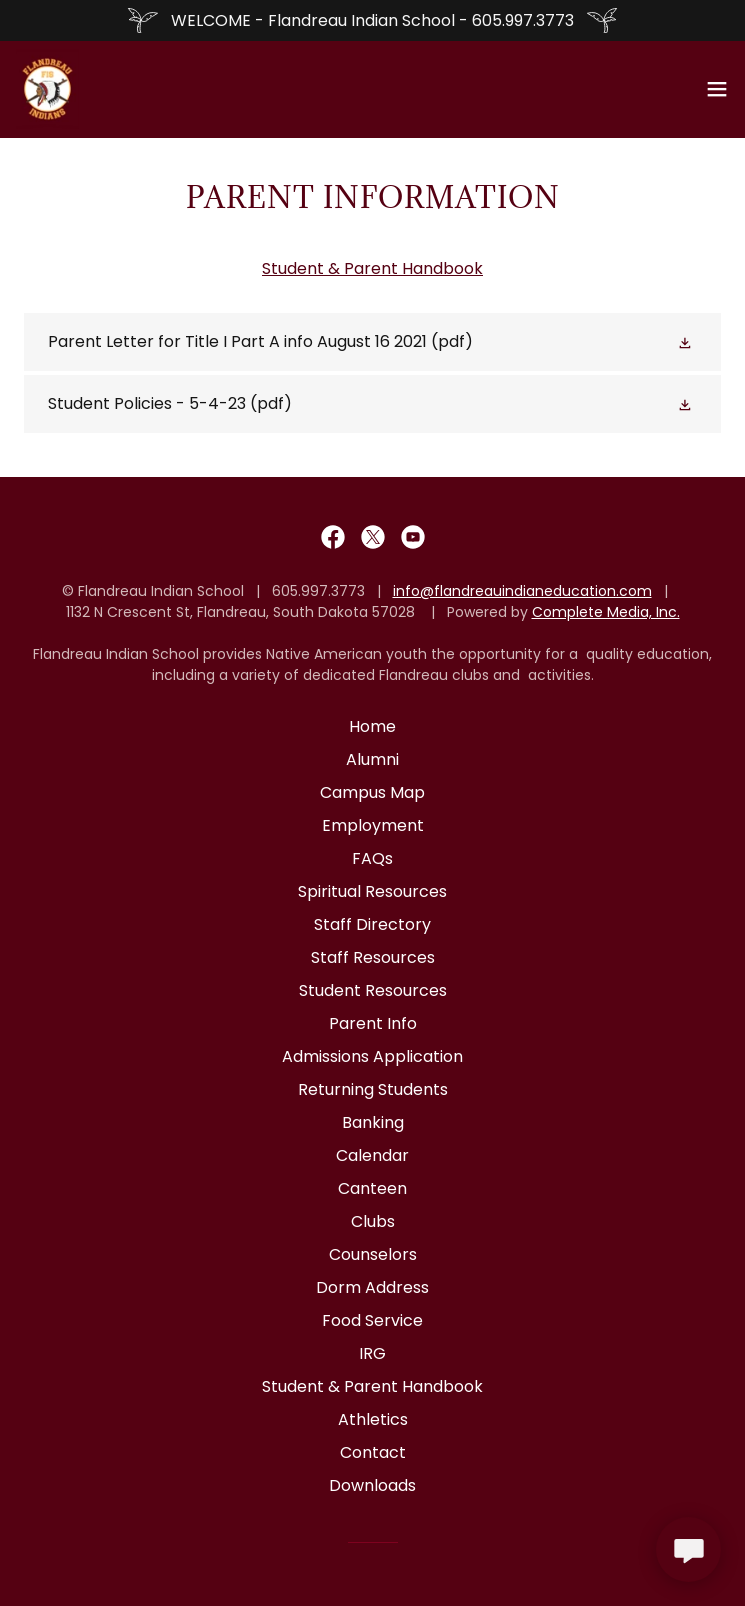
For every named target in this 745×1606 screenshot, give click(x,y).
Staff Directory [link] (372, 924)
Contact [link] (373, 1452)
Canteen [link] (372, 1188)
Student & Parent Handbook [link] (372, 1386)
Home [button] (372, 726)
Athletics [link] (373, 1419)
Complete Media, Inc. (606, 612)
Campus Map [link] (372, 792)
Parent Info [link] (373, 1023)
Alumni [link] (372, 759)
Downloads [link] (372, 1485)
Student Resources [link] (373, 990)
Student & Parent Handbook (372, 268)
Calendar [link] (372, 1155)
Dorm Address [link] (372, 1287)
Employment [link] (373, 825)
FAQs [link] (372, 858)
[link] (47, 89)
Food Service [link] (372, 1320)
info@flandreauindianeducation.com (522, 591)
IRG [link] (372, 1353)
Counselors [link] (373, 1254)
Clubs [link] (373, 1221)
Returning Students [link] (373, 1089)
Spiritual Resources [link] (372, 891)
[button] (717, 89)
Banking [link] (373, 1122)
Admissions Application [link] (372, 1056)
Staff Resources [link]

**Objective:**
Can you output all of the data above as a numbered list, skipping any blank lines and leaving out the pictures?

**Worked solution:**
1. For every named target in this 745×1606 screenshot, give click(x,y).
2. Staff Directory [link] (372, 924)
3. Contact [link] (373, 1452)
4. Canteen [link] (372, 1188)
5. Student & Parent Handbook [link] (372, 1386)
6. Home [button] (372, 726)
7. Athletics [link] (373, 1419)
8. Complete Media, Inc. (606, 612)
9. Campus Map [link] (372, 792)
10. Parent Info [link] (373, 1023)
11. Alumni [link] (372, 759)
12. Downloads [link] (372, 1485)
13. Student Resources [link] (373, 990)
14. Student & Parent Handbook (372, 268)
15. Calendar [link] (372, 1155)
16. Dorm Address [link] (372, 1287)
17. Employment [link] (373, 825)
18. FAQs [link] (372, 858)
19. [link] (47, 89)
20. Food Service [link] (372, 1320)
21. info@flandreauindianeducation.com (522, 591)
22. IRG [link] (372, 1353)
23. Counselors [link] (373, 1254)
24. Clubs [link] (373, 1221)
25. Returning Students [link] (373, 1089)
26. Spiritual Resources [link] (372, 891)
27. [button] (717, 89)
28. Banking [link] (373, 1122)
29. Admissions Application [link] (372, 1056)
30. Staff Resources [link]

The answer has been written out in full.